Но не так-то просто было сбить поднаторевшего в публичных выступлениях Гришу Константинопольского.

— Ах, чересчур?! — он нагнулся над Микиртичевым, который сидел, между тем, неподвижно и прямо и задумчиво смотрел черными терпеливыми глазами. — Ты… ты и Самойленко хотите успокоить себя и свести весь процесс в Закаспии к одному только недовольству Фроловым! Фролов напортачил — может быть. Но своими действиями он в то же время подрубал под корень готовящийся мятеж… Он в гроб его загонял! — воскликнул Константинопольский, после чего, выдержав приличествующую паузу, добавил снисходительно — Тут диалектика, мой милый… И тут сложно, очень сложно… Тут, если хочешь, рабочие с притупившимся классовым сознанием, настроенные буржуазией… Да, да! Это с одной стороны… А с другой — промахи Фролова…

Тут счел возможным вступить в разговор Дмитрий Александрович Ковшин, до сего времени скромно молчавший.

— Простите великодушно, что осмеливаюсь… — тихо заметил он, наморщив лоб и поочередно обведя всех бледно-голубыми, почти прозрачными глазами. — Но ваш товарищ… Фролов, если не ошибаюсь… ваш товарищ погиб…

Oн убит, и его смерть — еще одно доказательство столь пагубно разъединяющего людей небратства.

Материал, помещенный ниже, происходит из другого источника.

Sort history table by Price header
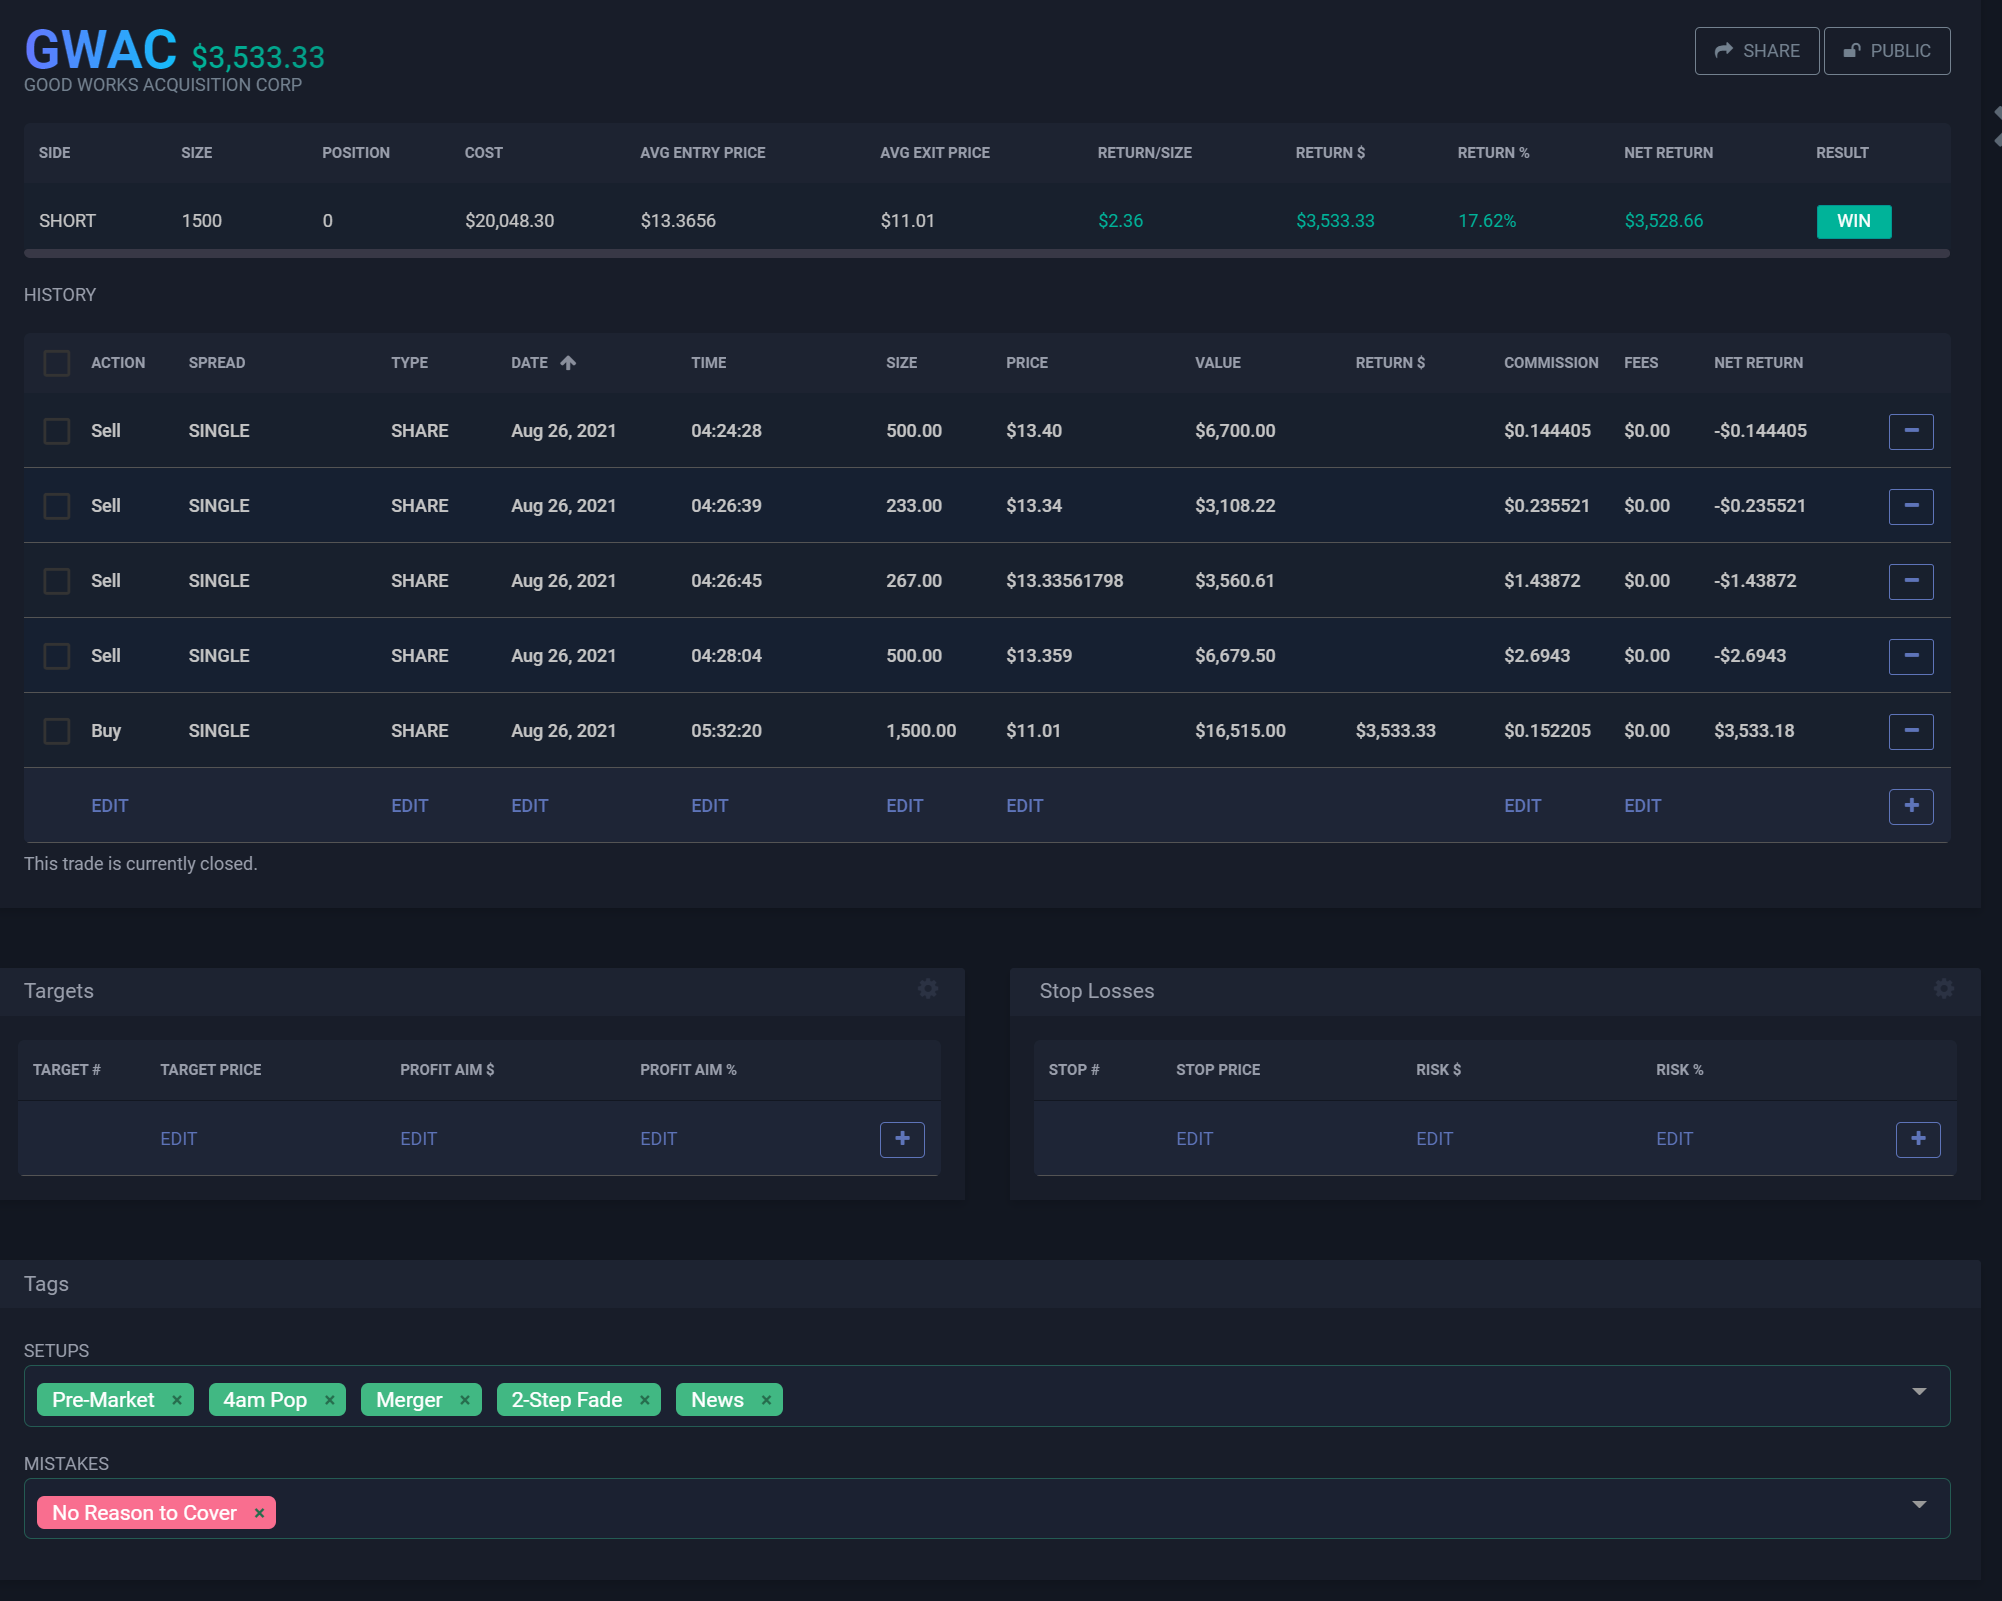Screen dimensions: 2002x1601 1026,363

Надо ли отмечать, что слова Дмитрия Александровича, а также и сам вид его, на который все вдруг обратили самое пристальное внимание, — какое-то длинное одеяние, отчасти напоминавшее монашескую рясу, но в то же время благодаря двум большим накладным карманам по бокам и одному карману нагрудному имевшее обличив вполне мирское, палка с набалдашником, изображавшим благородную собачью голову, наконец, седая борода Ковшина и страдающе-доверительный взгляд — все это вызвало у членов чрезвычайной мирной делегации немалое удивление. Более всех опешил Константинопольский, в продолжение краткой речи Дмитрия Александровича беспощадно теребивший свой нос.

— Несколько странно… — произнес он, взглядывая на Полторацкого.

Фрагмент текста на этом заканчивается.